Black radical discourse has often taken up, and held itself within, the stance of the pathologist. Going back to David Walker, at least, black radicalism is animated by the question, What's wrong with black folk? The extent to which radicalism (here understood as the performance of a general critique of the proper) is a fundamental and enduring force in the black public sphere—so much so that even black "conservatives" are always constrained to begin by defining themselves in relation to it—is all but self-evident. Less self-evident is the normative striving against the grain of the very radicalism from which the desire for norms is derived. Such striving is directed toward those lived experiences of blackness that are, on the one hand, aligned with what has been called radical and, on the other hand, [End Page 177] aligned not so much with a kind of being-toward-death but with something that has been understood as a deathly or death-driven nonbeing. This strife between normativity and the deconstruction of norms is essential not only to contemporary black academic discourse but also to the discourses of the barbershop, the beauty shop, and the bookstore.

I'll begin with a thought that doesn't come from any of these zones, though it's felt in them, strangely, since it posits the being of, and being in, these zones as an ensemble of specific impossibilities:

As long as the black man is among his own, he will have no occasion, except in minor internal conflicts, to experience his being through others. There is of course the moment of "being for others," of which Hegel speaks, but every ontology is made unattainable in a colonized and civilized society. It would seem that this fact has not been given enough attention by those who have discussed the question. In the Weltanschauung of a colonized people there is an impurity, a flaw, that outlaws [interdit] any ontological explanation. Someone may object that this is the case with every individual, but such an objection merely conceals a basic problem. Ontology—once it is finally admitted as leaving existence by the wayside—does not permit us to understand the being of the black man. For not only must the black man be black; he must be black in relation to the white man. Some critics will take it upon themselves to remind us that the proposition has a converse. I say that this is false.
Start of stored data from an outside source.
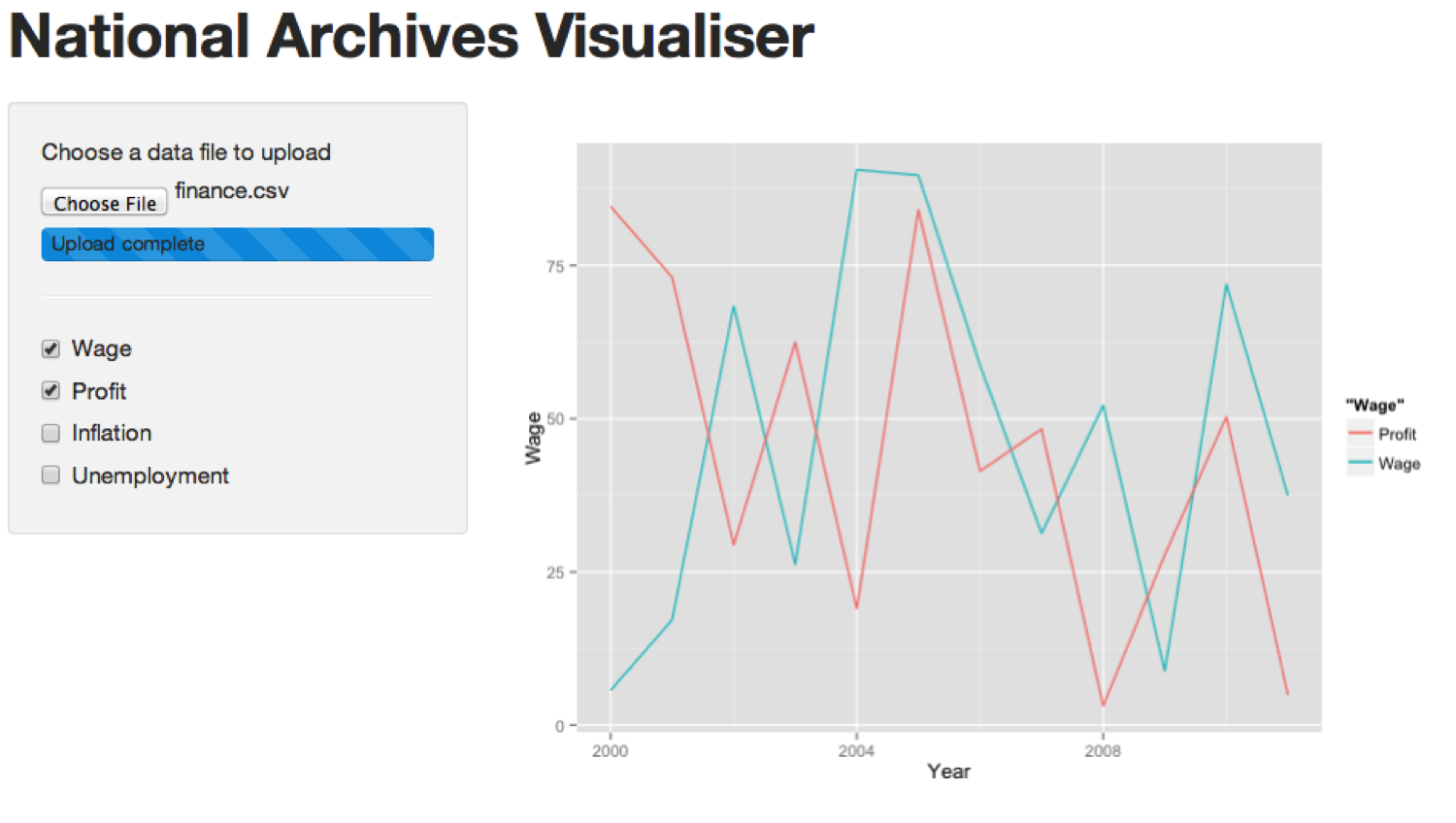This screenshot has height=823, width=1456.
Task: Click the Profit legend color swatch
Action: click(x=1360, y=434)
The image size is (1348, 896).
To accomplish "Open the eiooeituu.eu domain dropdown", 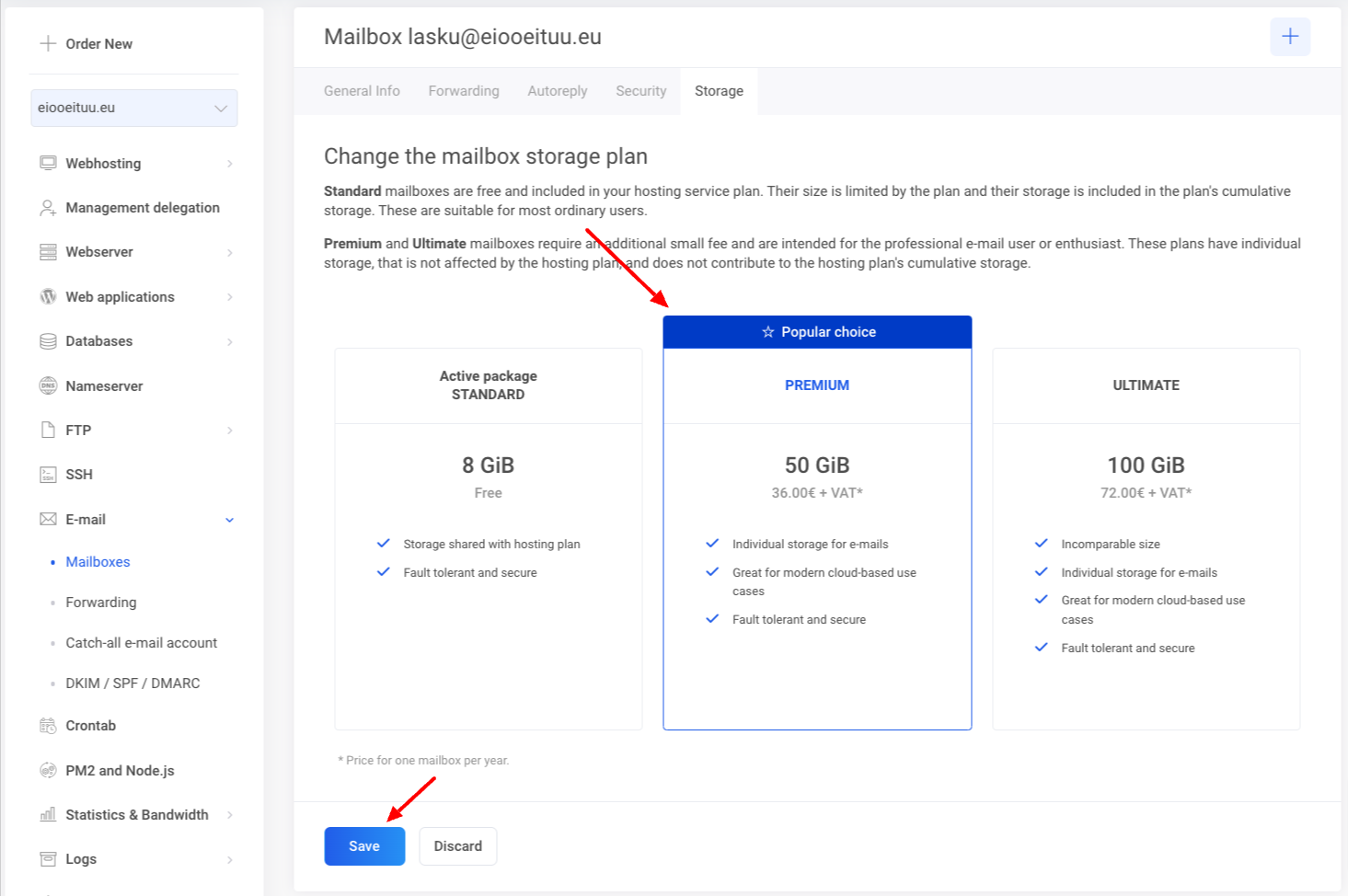I will 134,108.
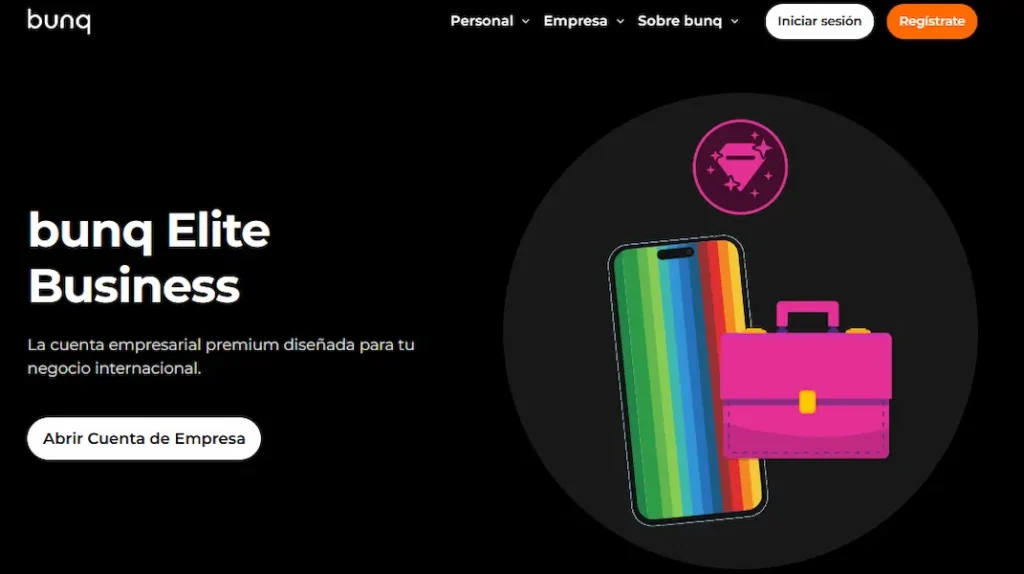This screenshot has height=574, width=1024.
Task: Click the pink diamond Elite badge icon
Action: coord(740,167)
The black man has no ontological resistance in the eyes of the white man.1

This passage, and the ontological (absence of) drama it represents, leads us to a set of fundamental questions. How do we think the possibility and the law of outlawed, impossible things? And if, as Frantz Fanon suggests, the black cannot be an other for another black, if the black can only be an other for a white, then is there ever anything called black social life? Is the...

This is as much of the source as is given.